[Supplied records — start]

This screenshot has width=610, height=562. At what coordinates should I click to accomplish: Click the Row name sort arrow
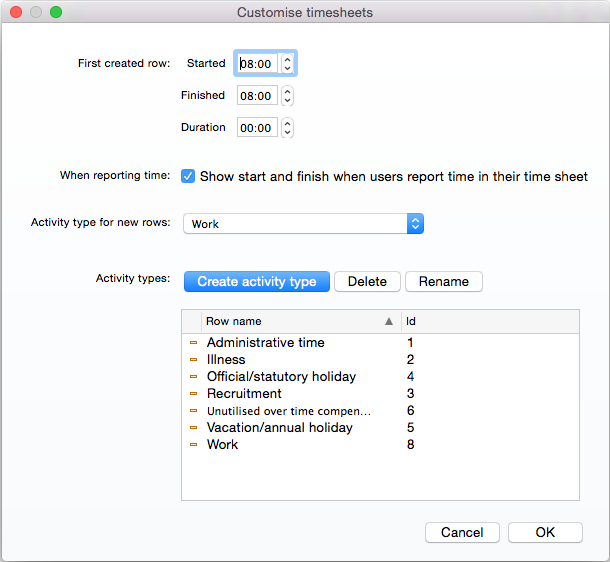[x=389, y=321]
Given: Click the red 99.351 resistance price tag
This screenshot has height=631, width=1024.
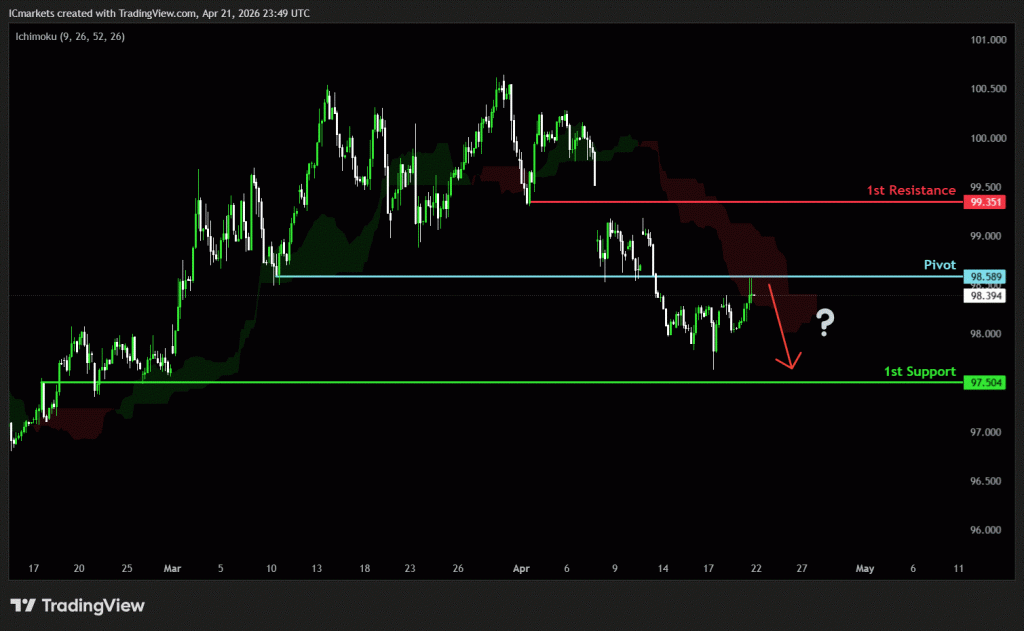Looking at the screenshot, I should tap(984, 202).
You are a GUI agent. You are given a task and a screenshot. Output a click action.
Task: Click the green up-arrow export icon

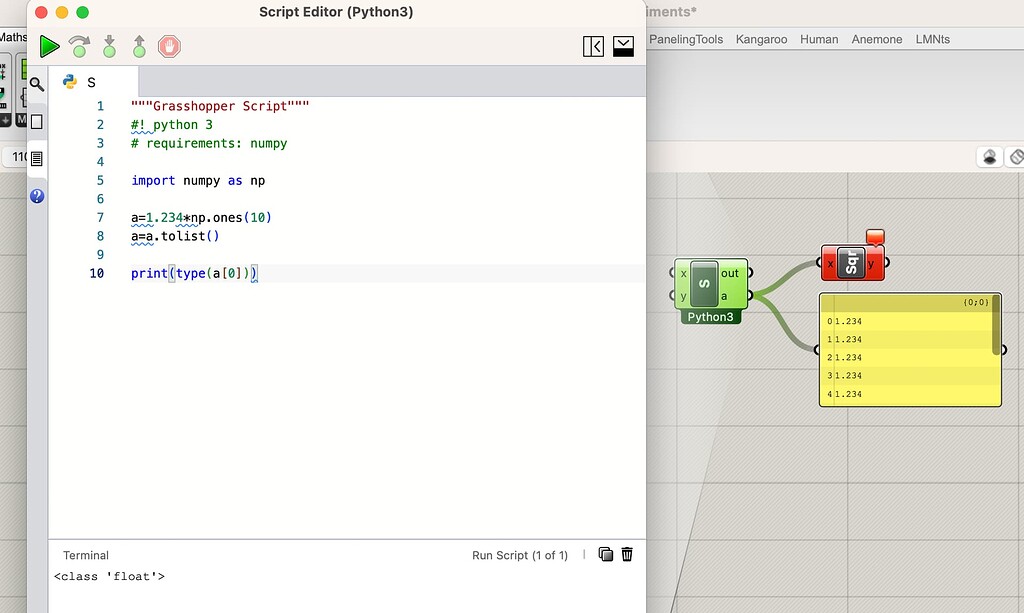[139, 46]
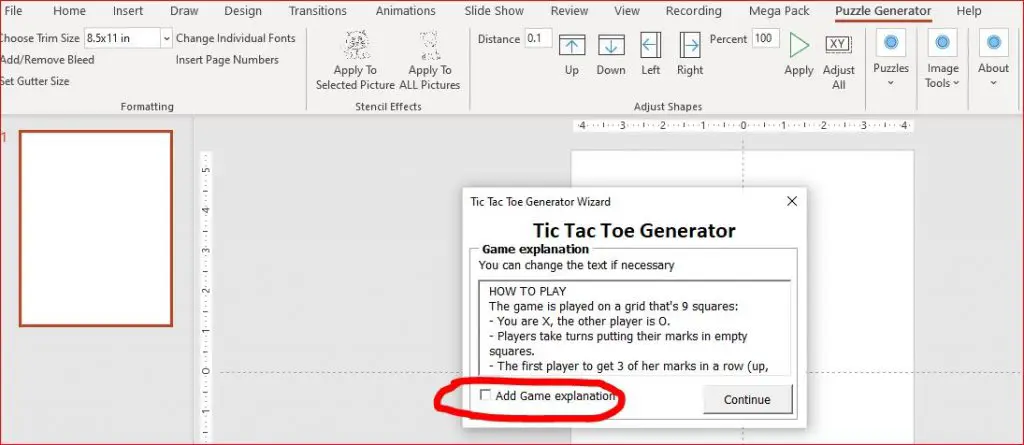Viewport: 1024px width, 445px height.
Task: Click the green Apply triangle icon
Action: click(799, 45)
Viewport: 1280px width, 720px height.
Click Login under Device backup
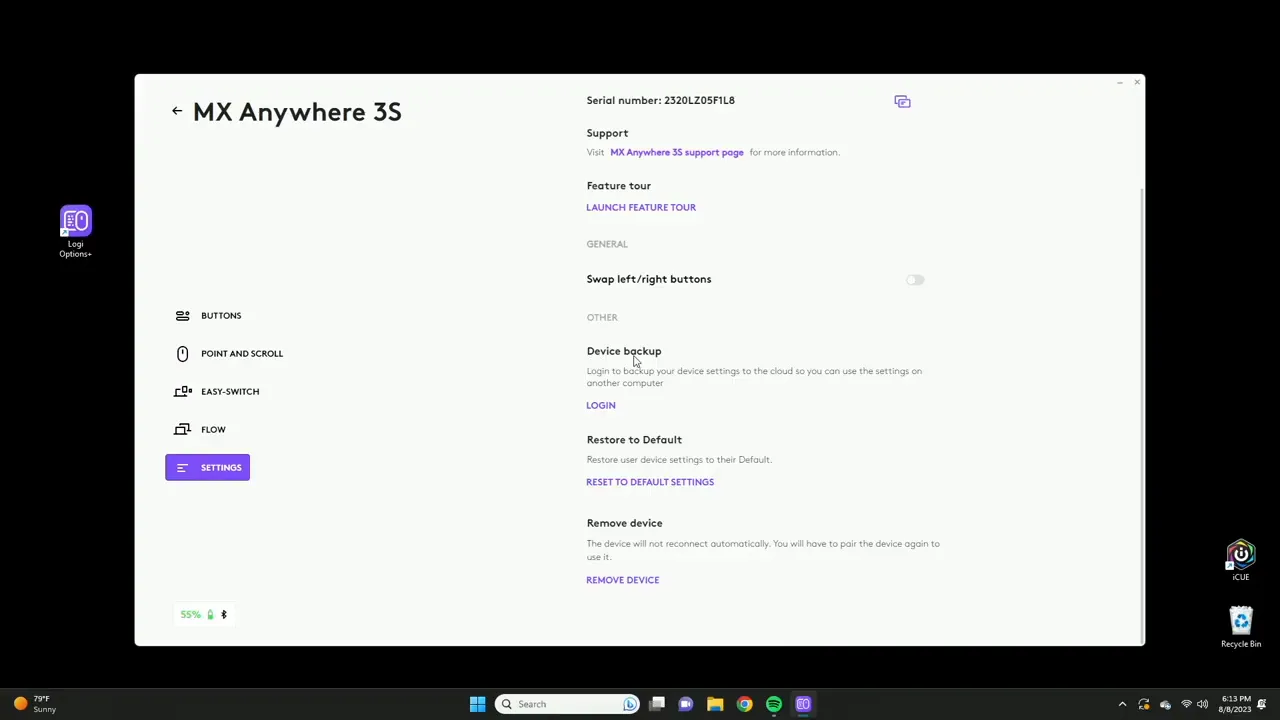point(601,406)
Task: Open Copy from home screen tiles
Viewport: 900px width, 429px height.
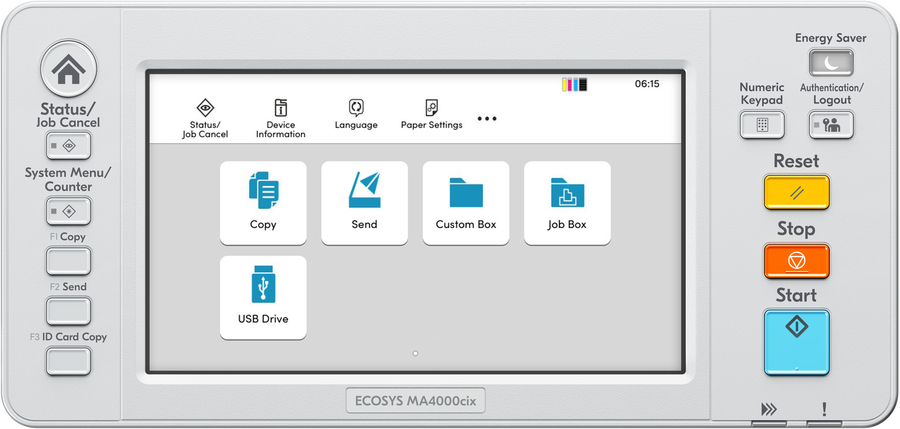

[Supplied records — finish]

Each entry must be set down word for word; no image may be carried over.

This screenshot has width=610, height=562. At what coordinates should I click to accomplish: Click the Row name sort arrow
[x=389, y=321]
Given: Click the red 99.351 resistance price tag
This screenshot has height=631, width=1024.
Looking at the screenshot, I should tap(984, 202).
You are a GUI agent. You are given a task and a screenshot. Output a click action.
Task: Click the green up-arrow export icon

[139, 46]
Viewport: 1024px width, 445px height.
Task: Click the green Apply triangle icon
Action: click(799, 45)
Viewport: 1280px width, 720px height.
Click Login under Device backup
point(601,406)
Task: Open Copy from home screen tiles
Viewport: 900px width, 429px height.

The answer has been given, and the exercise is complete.